26 Eylül 2021. Almanya’nın yakın tarihindeki en önemli günlerden biri olmaya aday bu tarih, ülkenin 2005’ten beri ilk kez başka bir lider tarafından yönetilmesi ile sonuçlanacak Almanya Genel Seçimi’nin olacağı gün. Avrupa Birliği üye ülkeleri, Türkiye, ABD, Birleşik Krallık, Rusya ve tabii ki Çin’i çok yakından ilgilendiren bu seçimin sonucuna dair artık bir takım tahminler ve öngörüler ortaya çıkmaya başladı. Seçime dair hala çok sayıda belirsizlik olsa da yayımlanan anketler, liderlerin söylemleri ve yaşanan olaylar bu süreci yakından anlamamıza olanak sağlıyor.
Anketler Ne Anlatıyor?
Seçimlere iki haftadan az bir süre kala artık anketler de yavaş yavaş netleşmeye başladı. Merkel’in 2018’de liderliğini Armin Laschet’e devrettiği iktidar partisi CDU (Hristiyan Demokrat Birliği Partisi) liderliğini korumayı başaramazken, Sosyal Demokratlar (SPD) liderliği garantiye almaya çalışıyor; geçtiğimiz yıllarda ivmesini giderek artıran Yeşiller Partisi ise üçüncülüğe düştü. 15 Eylül 2021 tarihi itibarıyla kamuyla paylaşılan anketlere göre durum şu şekilde:
CDU, Yeşiller ve SPD’nin yanı sıra dikkat edilmesi gereken diğer partiler ise merkezin sağında yer alan Özgür Demokrat Parti (FDP) ve popülist/sağ parti Almanya için Alternatif Partisi (AfD) olarak belirtilebilir. SPD, FDP, CDU ve Yeşiller’in dördü de bir şekilde koalisyon hükümeti içerisinde yer alabilecek partiler olarak görülüyor. AfD’ye yaklaşım ise bu partinin herhangi bir koalisyon hükümeti içinde yer almasını engelliyor. Yani seçim sonuçları ne olursa olsun Almanya’da koalisyon hükümetleri yönetmeye devam edecek fakat AfD’nin bu denklemin içinde yer alması mümkün gözükmüyor.
“Trafik Işığı”, Sol ve Büyük Koalisyon İhtimalleri
Anketlerde lider konumda olan SPD’nin başkanı Scholz, geçtiğimiz hafta Yeşiller ile koalisyon hükümeti kurmak ve ülkeyi beraber yönetmek isteyeceklerini belirtti. Öyle görünüyor ki eğer seçimlerden istedikleri oranları yakalarlarsa bu iki partinin beraber çalışması işten bile değil. Fakat yine de belirtmek gerekir ki son açıklanan anketlere göre Sosyal Demokratlar ve Yeşiller’in ikili bir koalisyon kurma ihtimali pek de yüksek görünmüyor.

◇ ◇ ◇ ◇ ◇

=== Yapılacak işler ===
1. Almanya seçimine dair metindeki "SPD, FDP, CDU ve Yeşiller'in dördü de bir şekilde koalisyon hükümeti içerisinde yer alabilecek partiler olarak görülüyor." cümlesi İngilizceye nasıl çevrilir?
2. Almanya seçimine dair metinde "CDU, Yeşiller ve SPD'nin yanı sıra" diye başlayan paragraf, ana bilgileri korunarak kısa maddeler hâlinde nasıl yazılır?
3. Almanya seçimine dair metnin bir sonraki kısmını, son cümlenin ardından yazarak tamamlar mısınız?
Öğeler bu çalışma için gerekli değildir.

=== Sağlanan malzeme ===

◇ ◇ ◇ ◇ ◇

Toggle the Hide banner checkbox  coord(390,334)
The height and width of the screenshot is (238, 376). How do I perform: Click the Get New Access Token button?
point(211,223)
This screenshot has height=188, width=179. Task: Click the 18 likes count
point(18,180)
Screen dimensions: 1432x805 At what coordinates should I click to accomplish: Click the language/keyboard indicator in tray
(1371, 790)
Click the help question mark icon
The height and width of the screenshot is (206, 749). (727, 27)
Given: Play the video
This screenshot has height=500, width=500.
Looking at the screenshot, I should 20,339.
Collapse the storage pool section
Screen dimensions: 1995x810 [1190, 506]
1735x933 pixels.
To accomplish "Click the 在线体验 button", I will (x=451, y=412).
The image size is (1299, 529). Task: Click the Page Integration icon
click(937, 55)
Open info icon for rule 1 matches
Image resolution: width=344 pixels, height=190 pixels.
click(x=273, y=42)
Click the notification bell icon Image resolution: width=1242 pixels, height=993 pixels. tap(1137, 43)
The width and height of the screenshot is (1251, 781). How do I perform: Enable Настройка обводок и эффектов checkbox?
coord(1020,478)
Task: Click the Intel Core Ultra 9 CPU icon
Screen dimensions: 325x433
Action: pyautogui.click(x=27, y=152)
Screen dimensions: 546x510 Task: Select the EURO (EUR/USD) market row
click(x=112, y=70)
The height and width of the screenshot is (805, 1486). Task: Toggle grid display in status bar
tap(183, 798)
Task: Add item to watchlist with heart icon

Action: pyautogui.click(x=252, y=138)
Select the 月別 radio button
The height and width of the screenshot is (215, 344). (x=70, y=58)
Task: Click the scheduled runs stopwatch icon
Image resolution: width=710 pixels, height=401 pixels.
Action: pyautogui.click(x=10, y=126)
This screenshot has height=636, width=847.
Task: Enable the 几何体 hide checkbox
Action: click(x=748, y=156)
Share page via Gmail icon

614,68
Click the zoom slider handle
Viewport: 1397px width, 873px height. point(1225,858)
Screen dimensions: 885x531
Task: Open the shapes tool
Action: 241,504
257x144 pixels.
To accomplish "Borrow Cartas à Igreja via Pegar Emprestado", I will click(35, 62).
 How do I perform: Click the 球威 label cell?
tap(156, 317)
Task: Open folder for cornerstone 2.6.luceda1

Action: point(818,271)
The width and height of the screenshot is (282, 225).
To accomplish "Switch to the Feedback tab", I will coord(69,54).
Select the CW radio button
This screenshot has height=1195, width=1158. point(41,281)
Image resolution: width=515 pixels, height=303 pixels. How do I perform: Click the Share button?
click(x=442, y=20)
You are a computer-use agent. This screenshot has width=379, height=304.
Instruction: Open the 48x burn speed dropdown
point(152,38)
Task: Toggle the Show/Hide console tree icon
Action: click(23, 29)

◇ ◇ ◇ ◇ ◇

=== Alıştırma cevapları ===
1. SPD, FDP, CDU and the Greens are all seen as parties that could in some way be part of a coalition government.

2.
- CDU, Yeşiller ve SPD dışında dikkat edilmesi gereken partiler: merkezin sağındaki Özgür Demokrat Parti (FDP) ve popülist/sağ Almanya için Alternatif Partisi (AfD).
- SPD, FDP, CDU ve Yeşiller koalisyon hükümetinde yer alabilecek partiler olarak görülüyor.
- AfD'ye yönelik yaklaşım, bu partinin herhangi bir koalisyon hükümetine girmesini engelliyor.
- Sonuç ne olursa olsun Almanya'yı koalisyon hükümetleri yönetmeye devam edecek, ancak AfD'nin bu denklemde yer alması mümkün görünmüyor.

3.
Yüksek oy alan SPD ve Yeşiller’in hükümet kurmak için bir partnere daha ihtiyacı olacağı varsayımında ise iki parti göze çarpıyor: Radikal sol parti Linke ve liberal politikalarıyla bilinen FDP.
Yeşiller ve SPD’nin sol/merkez sol politikalar izlediği malum fakat Linke, Almanya’nın NATO’dan çıkması ve sıkı piyasa kontrolü gibi seçim vaatleriyle biliniyor. Bu gibi unsurların Almanya için vazgeçilemeyecek kadar önemli olduğunu belirten SPD’nin adayı Scholz, Linke ile ittifakın bir hayli zor olacağının altını çizdi.
Kamuoyounda “trafik ışığı koalisyonu” olarak bilinen SPD – FDP – Yeşiller (Sırasıyla partilerin klasikleşen renklerine göre: Kırmızı, Sarı, Yeşil) koalisyonu ise bir hayli ilgi çekici. SPD ve Yeşiller’in vaatleri ile pek de alakası olmayan bir politika izleyen FDP, her ihtimale karşın koalisyon kapısını kapatmamışa benziyor. FDP’nin SPD ve Yeşiller’in sol merkezli politikalarını merkeze çekmesini bekleyen uzmanlar, bu koalisyonun gerçekleşme ihtimalini hiç de az görmüyor.
Bir başka alternatif ise “büyük koalisyon”, yani SPD ve CDU’nun kuracağı bir koalisyon hükümeti. Fakat taraflardan gelen açıklamalar doğrultusunda bu ittifakın kurulması artık pek de olası gözükmüyor.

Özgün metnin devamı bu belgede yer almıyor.